Have an Honest Discussion
If you're sure breaking up is the best move for you, have the conversation as soon as possible. Waiting only prolongs the pain. You'll never find the perfect time to break the news to your partner, and the conversation won't get any easier with time.
Initiate the conversation in person when you're both calm. Breaking up in the heat of an argument, even if you were already planning to split, leads to the potential for an explosive situation. Tell your partner about your plans before you tell anyone else. Be kind and gentle yet firm to let her know you have no intentions of staying or working it out. If you aren't clear that the relationship is over, you give her hope for reconciliation.
Give Your Partner Space
If your partner doesn't know the breakup is coming, he may be shocked to hear the news. Give him the space to react in a way that feels right to him. He may need time to process what you're saying. He may feel angry, so you need space for yourself as much as he needs it. Let your partner set the pace going forward. He may not be ready to discuss splitting belongings right away if you live together, for example. Your partner may want to cut off contact completely with you for at least a little while. Respect his needs in this aspect.

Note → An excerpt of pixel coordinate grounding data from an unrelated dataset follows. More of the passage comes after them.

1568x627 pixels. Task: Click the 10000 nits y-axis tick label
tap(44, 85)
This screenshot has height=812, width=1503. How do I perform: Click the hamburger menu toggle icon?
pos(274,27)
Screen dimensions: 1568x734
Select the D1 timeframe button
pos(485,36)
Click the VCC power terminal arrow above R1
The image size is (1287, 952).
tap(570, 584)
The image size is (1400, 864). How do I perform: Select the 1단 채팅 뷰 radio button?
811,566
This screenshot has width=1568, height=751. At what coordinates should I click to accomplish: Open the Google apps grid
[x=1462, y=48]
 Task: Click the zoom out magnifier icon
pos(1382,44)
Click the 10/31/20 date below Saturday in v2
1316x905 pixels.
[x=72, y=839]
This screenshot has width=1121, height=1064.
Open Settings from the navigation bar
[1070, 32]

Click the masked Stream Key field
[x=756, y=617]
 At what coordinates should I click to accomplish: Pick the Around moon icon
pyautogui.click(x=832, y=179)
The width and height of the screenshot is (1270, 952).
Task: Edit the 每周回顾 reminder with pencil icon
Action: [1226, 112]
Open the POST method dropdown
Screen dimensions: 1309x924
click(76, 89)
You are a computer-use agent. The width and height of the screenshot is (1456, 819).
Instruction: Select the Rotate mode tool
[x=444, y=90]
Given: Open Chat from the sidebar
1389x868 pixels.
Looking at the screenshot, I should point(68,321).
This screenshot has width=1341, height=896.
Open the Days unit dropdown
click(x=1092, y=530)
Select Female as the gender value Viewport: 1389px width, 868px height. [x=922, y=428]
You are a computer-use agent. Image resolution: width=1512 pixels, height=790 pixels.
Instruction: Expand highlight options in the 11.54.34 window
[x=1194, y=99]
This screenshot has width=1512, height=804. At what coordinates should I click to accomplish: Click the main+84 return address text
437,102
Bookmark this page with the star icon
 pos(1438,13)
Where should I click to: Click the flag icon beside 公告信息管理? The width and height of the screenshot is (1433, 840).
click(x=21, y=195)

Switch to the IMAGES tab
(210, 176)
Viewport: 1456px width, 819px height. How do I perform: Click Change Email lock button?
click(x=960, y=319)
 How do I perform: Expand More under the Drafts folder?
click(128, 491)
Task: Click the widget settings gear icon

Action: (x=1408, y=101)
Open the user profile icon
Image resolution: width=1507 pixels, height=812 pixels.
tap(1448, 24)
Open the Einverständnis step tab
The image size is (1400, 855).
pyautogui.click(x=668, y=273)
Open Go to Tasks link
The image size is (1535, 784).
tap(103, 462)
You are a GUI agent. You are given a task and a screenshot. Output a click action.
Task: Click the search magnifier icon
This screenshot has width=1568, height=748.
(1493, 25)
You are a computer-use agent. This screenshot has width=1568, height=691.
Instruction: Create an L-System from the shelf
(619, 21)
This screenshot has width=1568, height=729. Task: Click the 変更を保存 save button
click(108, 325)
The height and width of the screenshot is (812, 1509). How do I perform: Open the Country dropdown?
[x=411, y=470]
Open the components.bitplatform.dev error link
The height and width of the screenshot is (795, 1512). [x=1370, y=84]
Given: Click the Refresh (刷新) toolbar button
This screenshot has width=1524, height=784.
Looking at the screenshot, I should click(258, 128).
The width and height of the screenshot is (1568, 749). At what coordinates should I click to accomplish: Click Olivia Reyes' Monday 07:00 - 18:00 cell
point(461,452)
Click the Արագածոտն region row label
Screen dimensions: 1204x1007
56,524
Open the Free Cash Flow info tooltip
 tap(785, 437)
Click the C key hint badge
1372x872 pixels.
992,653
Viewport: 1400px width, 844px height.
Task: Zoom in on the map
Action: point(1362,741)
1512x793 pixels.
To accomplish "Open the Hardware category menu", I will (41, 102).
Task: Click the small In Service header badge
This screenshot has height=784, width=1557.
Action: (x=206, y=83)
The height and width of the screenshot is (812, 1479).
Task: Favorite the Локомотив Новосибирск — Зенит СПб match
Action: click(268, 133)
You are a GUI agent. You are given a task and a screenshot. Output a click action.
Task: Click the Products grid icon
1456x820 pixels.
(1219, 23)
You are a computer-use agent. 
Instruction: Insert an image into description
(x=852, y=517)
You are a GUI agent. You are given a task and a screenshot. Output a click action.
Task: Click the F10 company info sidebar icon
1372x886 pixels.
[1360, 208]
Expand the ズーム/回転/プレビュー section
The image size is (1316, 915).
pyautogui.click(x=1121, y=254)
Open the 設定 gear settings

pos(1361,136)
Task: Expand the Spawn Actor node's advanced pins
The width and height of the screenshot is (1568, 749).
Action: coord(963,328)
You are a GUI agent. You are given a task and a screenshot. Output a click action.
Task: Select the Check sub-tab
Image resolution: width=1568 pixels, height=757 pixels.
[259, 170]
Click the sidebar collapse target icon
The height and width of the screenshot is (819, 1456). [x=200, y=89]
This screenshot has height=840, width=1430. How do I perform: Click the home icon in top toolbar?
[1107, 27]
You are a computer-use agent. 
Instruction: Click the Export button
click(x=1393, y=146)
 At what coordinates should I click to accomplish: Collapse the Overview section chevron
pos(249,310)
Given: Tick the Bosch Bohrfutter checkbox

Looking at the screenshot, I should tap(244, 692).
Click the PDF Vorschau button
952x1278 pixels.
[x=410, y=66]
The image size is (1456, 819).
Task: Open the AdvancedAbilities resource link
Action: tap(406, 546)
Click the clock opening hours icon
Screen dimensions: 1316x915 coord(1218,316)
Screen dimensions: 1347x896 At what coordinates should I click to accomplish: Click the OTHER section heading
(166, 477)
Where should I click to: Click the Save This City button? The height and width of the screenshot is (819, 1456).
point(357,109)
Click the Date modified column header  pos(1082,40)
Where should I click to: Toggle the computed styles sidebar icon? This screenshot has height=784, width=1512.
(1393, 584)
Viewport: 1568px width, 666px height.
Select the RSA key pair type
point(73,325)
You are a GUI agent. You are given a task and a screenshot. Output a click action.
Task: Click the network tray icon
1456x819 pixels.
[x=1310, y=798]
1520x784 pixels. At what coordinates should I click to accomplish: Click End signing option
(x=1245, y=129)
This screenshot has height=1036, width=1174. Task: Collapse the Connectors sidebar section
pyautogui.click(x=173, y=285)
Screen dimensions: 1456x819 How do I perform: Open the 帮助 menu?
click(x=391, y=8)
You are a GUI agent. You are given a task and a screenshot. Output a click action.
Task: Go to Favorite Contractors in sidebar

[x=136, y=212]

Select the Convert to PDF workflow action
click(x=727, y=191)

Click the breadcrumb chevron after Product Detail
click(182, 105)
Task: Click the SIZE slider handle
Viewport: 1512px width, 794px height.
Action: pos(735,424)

Make Decisions Going Forward
You need a plan going forward, especially if you live with your long-term partner. Check the terms of your lease to see if you can change it to just one person's name as long as one of you plans to stay. If you both want to move somewhere else, consider the consequences of breaking the lease if you can't get out of it.
You'll also need to split your belongings if you live together. This can get messy if one person is petty or wants to make the split difficult on the other person. Protect your personal items that you had before moving in together, such as family heirlooms or valuable artwork you already owned.
It's also important to set boundaries in the relationship. If you have to live together for a little while after the breakup, set ground rules, so both people have privacy. You might sleep in separate rooms if space allows. Decide on topics of discussion that are off limits if necessary. For example, if your partner wants to constantly talk about what went wrong or if she tries to convince you to take her back, let her know that those conversations are done.
Take Legal Steps if Necessary
You may need legal input if you live together or have kids together. An attorney can help you determine your legal options for splitting assets and belongings if your partner is refusing to cooperate. If you have kids together, you'll need to draft a custody schedule. You may also need to work through child support issues depending on your situation. If you haven't already, you may need to establish paternity since it isn't automatically granted if you're not married.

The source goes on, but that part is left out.